Exercise aim
Check every line of the data and copy the ones where "agent" appears.
☆ ☆ ☆ ☆ ☆
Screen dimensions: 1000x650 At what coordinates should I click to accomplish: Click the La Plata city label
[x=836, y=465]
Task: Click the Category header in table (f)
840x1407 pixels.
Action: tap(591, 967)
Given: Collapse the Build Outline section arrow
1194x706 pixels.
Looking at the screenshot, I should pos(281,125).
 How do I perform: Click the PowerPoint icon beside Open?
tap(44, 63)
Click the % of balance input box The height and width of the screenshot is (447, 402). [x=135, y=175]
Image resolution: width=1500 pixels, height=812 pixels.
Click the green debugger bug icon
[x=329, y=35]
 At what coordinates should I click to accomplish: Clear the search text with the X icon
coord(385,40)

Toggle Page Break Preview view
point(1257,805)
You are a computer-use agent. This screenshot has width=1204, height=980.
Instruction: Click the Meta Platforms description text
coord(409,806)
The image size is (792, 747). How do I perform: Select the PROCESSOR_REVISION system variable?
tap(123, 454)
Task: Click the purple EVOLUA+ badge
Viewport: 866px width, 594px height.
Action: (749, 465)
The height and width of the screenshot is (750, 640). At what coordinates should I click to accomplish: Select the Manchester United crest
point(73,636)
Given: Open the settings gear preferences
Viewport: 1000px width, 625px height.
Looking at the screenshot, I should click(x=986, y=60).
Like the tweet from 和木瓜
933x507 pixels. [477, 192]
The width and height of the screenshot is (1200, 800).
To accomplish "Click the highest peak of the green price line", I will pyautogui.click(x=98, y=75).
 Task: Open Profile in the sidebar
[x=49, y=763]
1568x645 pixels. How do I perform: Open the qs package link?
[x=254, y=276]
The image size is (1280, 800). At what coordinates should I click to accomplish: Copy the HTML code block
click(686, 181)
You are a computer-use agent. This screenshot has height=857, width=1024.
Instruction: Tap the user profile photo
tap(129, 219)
☆ ☆ ☆ ☆ ☆
The completed task
You are a computer-use agent. This screenshot has width=1204, height=980.
You are a computer-use agent. This screenshot has height=857, width=1024.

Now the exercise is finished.